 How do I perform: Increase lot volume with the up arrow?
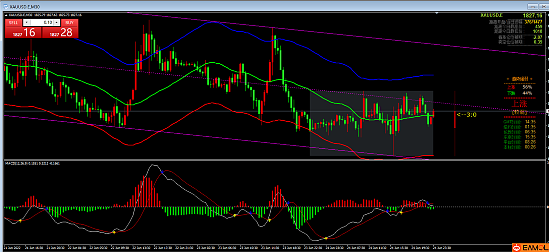point(56,22)
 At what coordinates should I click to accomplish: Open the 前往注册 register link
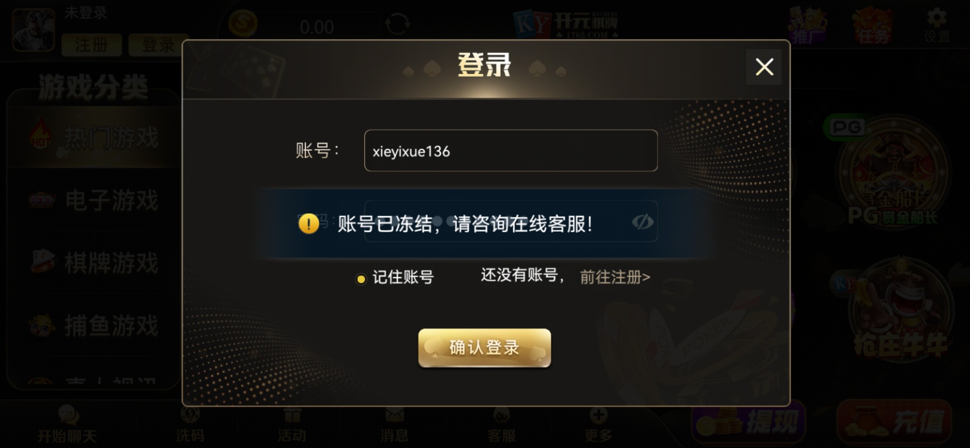point(615,277)
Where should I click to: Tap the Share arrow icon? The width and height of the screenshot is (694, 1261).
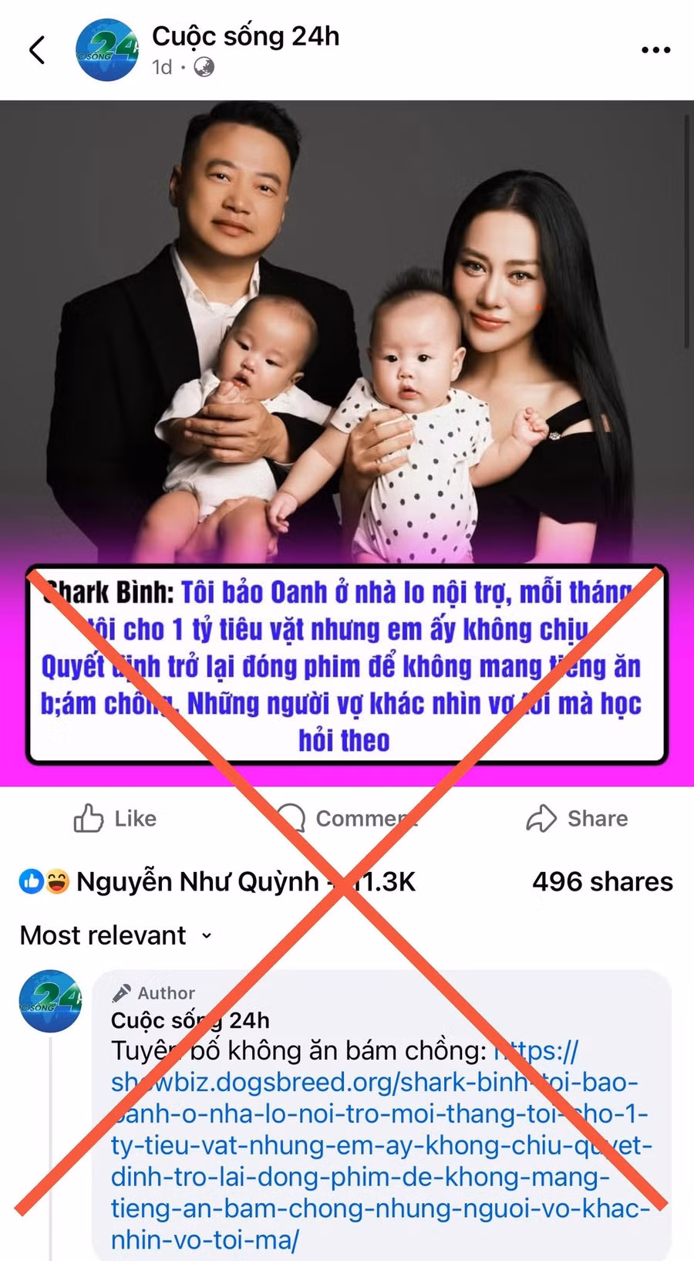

### What to work on
The output must match the records word for word, except that no pictures appear.

### Task solution
 How do I perform: Increase lot volume with the up arrow?
point(56,22)
 At what coordinates should I click to accomplish: Open the 前往注册 register link
point(615,277)
Where should I click to: Tap the Share arrow icon? The width and height of the screenshot is (694, 1261).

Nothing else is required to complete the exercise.